Recently, one of these students, Karolin Ginting, split her time between Dr. Sherry Adkins in New Madison and Dr. Carlos Menendez in Greenville at both Family Health facilities.
While Ginting is not a Darke County native, the student who did the previous rotation was, and her intention is to practice in the area when she is done with her training.
Ginting told The Daily Advocate she was on a six-week rotation with Family Health and worked with many patients during her time here.
“My favorite was seeing the continuum of care that they provided the patients,” Ginting said. “I was at Dr. Adkins’ office for 5 1/2 weeks and spent two days a week with her. I spent half the time with Dr. Menendez. They equally complement each other. I liked working with Menendez. He does obstetrics care for patients and Dr. Adkins had more pediatrics care and both did chronic illness management.”
Ginting said she is really interested in primary care on the medical side compared to internal medicine and psychology, but noted that she likes all of them.
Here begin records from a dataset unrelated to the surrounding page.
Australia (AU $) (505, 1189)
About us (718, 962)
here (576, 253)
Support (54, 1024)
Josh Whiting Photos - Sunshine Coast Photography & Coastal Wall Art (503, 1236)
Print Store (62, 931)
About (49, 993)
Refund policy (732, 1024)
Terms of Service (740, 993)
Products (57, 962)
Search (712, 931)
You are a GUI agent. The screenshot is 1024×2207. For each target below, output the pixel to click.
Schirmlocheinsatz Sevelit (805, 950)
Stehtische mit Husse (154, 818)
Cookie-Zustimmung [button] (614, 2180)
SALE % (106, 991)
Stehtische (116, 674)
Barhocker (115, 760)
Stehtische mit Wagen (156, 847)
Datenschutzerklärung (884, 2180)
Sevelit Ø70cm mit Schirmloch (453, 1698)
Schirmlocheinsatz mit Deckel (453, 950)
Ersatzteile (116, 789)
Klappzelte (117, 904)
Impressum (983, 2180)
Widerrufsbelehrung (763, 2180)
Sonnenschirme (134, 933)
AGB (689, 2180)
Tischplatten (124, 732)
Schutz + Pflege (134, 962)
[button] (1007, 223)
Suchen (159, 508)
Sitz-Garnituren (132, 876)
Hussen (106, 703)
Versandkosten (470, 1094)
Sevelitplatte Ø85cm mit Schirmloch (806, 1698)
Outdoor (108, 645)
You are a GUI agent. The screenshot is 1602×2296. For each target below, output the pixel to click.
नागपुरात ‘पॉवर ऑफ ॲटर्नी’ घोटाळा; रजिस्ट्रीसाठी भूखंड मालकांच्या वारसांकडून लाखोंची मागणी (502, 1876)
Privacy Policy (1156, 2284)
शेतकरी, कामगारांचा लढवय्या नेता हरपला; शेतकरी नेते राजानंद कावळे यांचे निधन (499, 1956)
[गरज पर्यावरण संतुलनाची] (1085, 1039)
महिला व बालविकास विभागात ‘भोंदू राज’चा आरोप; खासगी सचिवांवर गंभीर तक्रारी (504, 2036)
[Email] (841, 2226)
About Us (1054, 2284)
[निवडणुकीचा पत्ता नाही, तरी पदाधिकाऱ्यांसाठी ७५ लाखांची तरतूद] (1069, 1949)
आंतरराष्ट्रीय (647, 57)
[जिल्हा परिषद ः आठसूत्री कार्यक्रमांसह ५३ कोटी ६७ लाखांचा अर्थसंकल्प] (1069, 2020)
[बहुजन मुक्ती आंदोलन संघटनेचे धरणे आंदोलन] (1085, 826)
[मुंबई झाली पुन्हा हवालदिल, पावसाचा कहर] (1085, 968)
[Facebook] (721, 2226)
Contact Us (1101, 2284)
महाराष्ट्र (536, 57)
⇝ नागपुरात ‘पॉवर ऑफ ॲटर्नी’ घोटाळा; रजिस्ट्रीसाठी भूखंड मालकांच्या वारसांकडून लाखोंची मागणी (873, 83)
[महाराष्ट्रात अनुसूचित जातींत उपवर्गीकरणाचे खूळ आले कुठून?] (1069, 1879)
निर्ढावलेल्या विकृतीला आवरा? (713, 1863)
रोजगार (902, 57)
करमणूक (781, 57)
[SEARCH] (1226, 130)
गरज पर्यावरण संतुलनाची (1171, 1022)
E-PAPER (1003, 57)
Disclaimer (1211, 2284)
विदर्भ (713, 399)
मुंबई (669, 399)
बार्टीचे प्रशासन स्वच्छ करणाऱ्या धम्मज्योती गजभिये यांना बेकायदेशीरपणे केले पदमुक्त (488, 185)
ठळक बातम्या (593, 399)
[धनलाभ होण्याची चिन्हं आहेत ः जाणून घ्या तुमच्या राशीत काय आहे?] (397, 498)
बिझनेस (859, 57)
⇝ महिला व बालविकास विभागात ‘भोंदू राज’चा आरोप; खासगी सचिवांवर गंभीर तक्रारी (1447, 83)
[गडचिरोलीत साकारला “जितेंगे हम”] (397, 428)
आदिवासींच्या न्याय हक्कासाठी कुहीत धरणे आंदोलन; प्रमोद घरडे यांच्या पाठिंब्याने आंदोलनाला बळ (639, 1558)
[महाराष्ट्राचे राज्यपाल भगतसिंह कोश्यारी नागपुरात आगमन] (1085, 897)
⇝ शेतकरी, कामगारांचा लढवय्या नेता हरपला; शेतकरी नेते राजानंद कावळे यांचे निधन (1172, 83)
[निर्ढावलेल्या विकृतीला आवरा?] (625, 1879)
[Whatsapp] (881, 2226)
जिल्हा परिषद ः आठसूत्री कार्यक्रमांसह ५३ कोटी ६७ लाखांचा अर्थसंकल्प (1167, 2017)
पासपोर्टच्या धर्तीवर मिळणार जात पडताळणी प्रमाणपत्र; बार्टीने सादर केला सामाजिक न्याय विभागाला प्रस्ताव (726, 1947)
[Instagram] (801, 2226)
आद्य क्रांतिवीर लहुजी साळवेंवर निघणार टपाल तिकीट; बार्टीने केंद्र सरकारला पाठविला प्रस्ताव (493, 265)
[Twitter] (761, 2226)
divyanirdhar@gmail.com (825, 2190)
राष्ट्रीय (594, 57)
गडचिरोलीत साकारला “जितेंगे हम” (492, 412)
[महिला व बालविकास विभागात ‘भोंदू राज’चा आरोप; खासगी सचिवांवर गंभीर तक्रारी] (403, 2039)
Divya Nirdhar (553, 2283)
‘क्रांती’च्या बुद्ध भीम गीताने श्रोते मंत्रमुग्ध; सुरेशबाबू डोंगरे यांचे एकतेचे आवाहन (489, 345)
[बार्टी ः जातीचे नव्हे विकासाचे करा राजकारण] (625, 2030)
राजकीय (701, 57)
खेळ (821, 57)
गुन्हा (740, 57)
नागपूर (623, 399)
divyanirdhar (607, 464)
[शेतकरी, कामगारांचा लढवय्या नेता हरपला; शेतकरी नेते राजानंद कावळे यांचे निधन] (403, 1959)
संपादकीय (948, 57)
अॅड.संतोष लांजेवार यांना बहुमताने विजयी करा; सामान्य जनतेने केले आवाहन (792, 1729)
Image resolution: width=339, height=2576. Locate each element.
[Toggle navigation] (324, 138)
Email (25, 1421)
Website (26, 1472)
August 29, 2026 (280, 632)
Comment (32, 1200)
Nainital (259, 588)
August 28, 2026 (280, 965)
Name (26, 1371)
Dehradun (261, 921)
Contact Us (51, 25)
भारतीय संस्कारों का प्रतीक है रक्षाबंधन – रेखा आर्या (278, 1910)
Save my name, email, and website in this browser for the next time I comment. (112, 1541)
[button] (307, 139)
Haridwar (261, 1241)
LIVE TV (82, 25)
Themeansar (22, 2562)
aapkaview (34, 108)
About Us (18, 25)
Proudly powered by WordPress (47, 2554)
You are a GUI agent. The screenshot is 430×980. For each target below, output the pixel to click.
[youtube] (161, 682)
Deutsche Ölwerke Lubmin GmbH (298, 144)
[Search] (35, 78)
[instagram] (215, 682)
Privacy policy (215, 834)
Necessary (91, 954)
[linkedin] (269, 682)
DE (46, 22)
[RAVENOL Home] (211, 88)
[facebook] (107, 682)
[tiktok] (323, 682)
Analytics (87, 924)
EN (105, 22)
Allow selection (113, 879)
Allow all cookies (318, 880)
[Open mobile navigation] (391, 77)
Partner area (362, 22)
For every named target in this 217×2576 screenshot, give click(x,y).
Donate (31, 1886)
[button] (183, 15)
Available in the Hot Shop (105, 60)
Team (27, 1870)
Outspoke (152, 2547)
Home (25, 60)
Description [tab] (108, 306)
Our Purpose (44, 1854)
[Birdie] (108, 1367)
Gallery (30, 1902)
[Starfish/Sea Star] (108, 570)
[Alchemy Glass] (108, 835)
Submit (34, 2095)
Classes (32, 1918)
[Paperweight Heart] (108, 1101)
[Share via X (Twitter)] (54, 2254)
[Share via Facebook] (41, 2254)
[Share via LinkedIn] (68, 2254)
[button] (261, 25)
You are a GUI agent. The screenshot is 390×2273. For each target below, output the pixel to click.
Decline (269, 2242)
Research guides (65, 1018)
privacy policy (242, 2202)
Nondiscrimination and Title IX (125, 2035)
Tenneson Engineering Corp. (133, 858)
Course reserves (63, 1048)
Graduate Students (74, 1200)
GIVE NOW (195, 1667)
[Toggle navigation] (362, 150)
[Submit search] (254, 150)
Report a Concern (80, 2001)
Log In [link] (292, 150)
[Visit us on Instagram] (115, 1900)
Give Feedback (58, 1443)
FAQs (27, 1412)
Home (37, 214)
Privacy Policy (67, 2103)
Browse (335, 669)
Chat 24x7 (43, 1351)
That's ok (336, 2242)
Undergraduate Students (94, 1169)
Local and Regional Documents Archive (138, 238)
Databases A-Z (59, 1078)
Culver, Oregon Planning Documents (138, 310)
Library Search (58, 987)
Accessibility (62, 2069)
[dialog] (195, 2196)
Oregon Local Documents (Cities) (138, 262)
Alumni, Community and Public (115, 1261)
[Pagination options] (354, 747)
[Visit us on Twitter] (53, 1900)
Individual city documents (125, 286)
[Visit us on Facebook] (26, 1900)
“I have also considered family medicine,” she said. “I have a year and a half of medical school to go before I become a doctor. I am definitely interested in coming back here. I am also applying for rural surgical next year or somewhere else in Ohio.”
She went on, “I had a great time. I hope more students go there [Family Health].”
The third-year student said she was born in South Carolina, and grew up in Indonesia. She has been in Ohio for seven or eight years and studied at Miami University in Oxford.
While visiting the local doctor’s offices from 8 a.m. to 5 p.m. daily, she had to go back once a week to classes, but spent most of her time here, enjoying visits in downtown Broadway in Greenville.
“It was fun visiting the local shops,” she said.
Dr. Adkins had this to say of Ginting: “I loved having a student! It helps bring me back to the heart of medicine and what got me excited about working with patients to begin with. Also, it’s great to have a fresh perspective on the patients concerns and treatment as well as how we do things in the office. Of course, I like working with Wright State students in particular. That brings back good memories from my time at Wright State Medical School with lots of the same great faculty still teaching students. I think that’s something not everyone knows about doctors. Part of our lifeblood is working together as colleagues. It is very energizing.”
Over the last six weeks, Ginting worked with Adkins by interviewing and examining patients, reporting to the doctor her impressions and plan for the patient, and then Adkins and Ginting worked together to refine the plan.
“She worked with me on several home visits,” Adkins added. “She observed in-office procedures and even completed a quality improvement project to help us with our no show rate. The staff enjoyed working with her and I am so thrilled by my patients who are teaching the next generation of doctors.”